Menurut Nasaruddin, radikalisme dan terorisme tidak hanya dipicu faktor ideologi, tetapi juga faktor ekonomi, sosial, dan politik.
Sayangnya, lanjut Nasaruddin, jumlah penduduk miskin terlalu besar dibandingkan nilai zakat umat Islam di Indonesia sehingga kontribusinya masih sangat kecil.
Selain itu, sejauh ini belum dirancang pengeluaran zakat untuk berkontribusi dalam pencegahan terorisme, terutama untuk mendukung program deradikalisasi.
Mestinya lembaga atau badan penyalur zakat seperti Baznas dan Dompet Dhuafa bisa duduk bareng dengan pemerintah, dalam hal ini Badan Nasional Penanggulangan Terorisme (BNPT), untuk mengarahkan zakat guna memperkecil ketimpangan antara si kaya dan si miskin, serta para mantan kombatan dan napi terorisme yang telah insyaf dan butuh pekerjaan untuk melanjutkan hidupnya.
"Itu penting agar mereka tidak berpikir lagi untuk kembali menjadi teroris," kata rektor Perguruan Tinggi Ilmu Al Quran (PTIQ) Jakarta itu.

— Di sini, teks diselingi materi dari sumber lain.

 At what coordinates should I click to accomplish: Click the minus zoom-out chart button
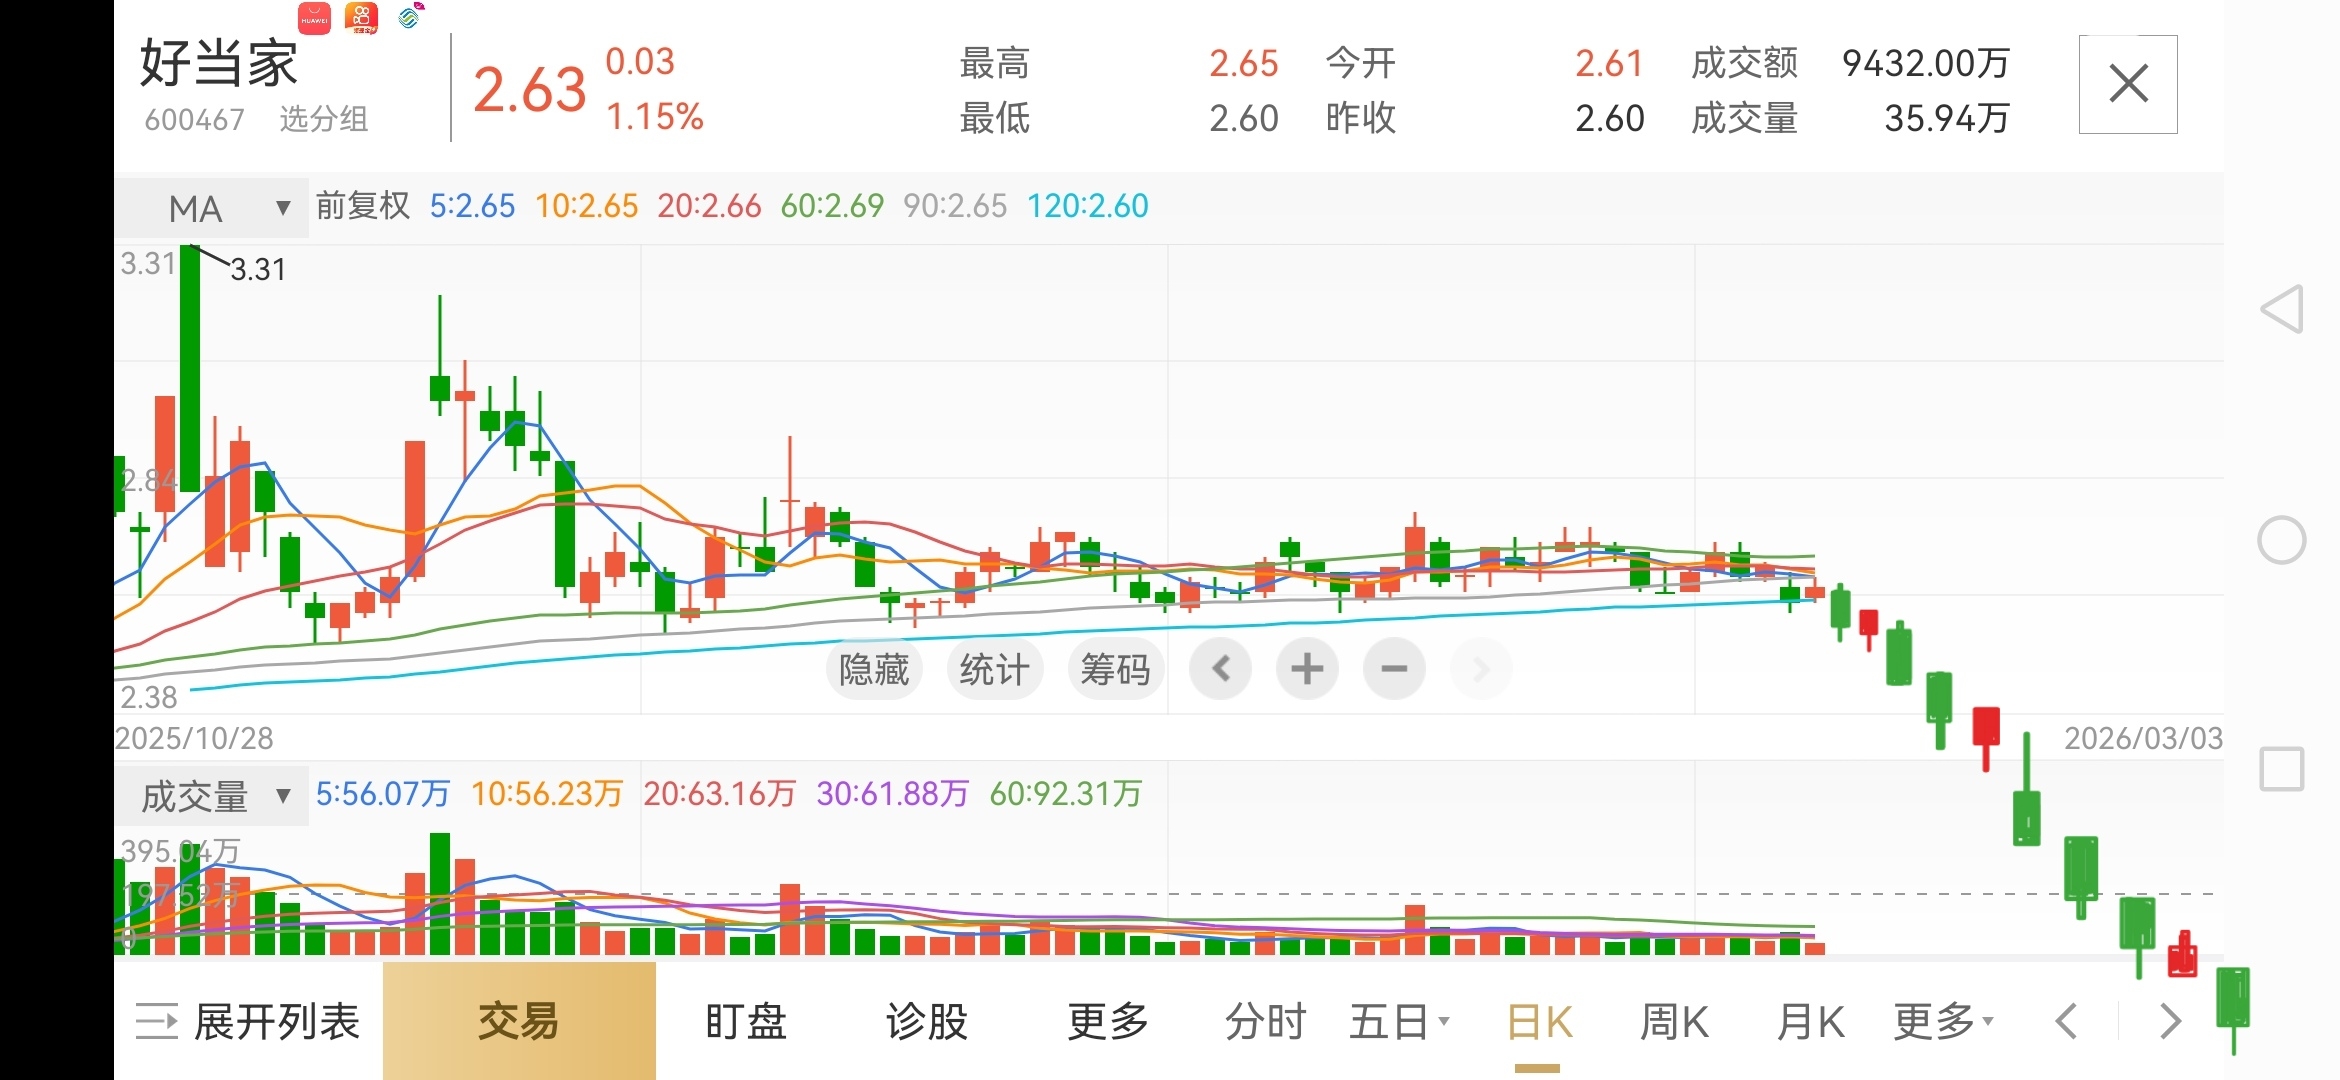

Oleh karena itu, ia mengimbau umat Islam agar lebih giat mengeluarkan zakat, infak, hibah, jariyah, dan wasiyah untuk membuat umat Islam yang kekurangan.
"Mestinya itu harus dikeluarkan satu paket dengan 27 pundi ekonomi Islam. Terlalu pelit kita sebagai umat Islam manakala pengeluarannya hanya zakat. Hanya 2,5 persen," katanya.
Sebenarnya, kata Nasaruddin, hal itu bisa diatasi dengan kebijakan pemerintah. Namun, itu juga berat karena pajak yang diterima pemerintah saat ini peruntukannya masih belum memihak kepada rakyat kecil.
"Namun, dalam hal ini pemerintah tidak bisa disalahkan karena pendapatan pajak itu digunakan untuk membangun visi jangka panjang, membangun infrastruktur yang jumlahnya triliunan," katanya.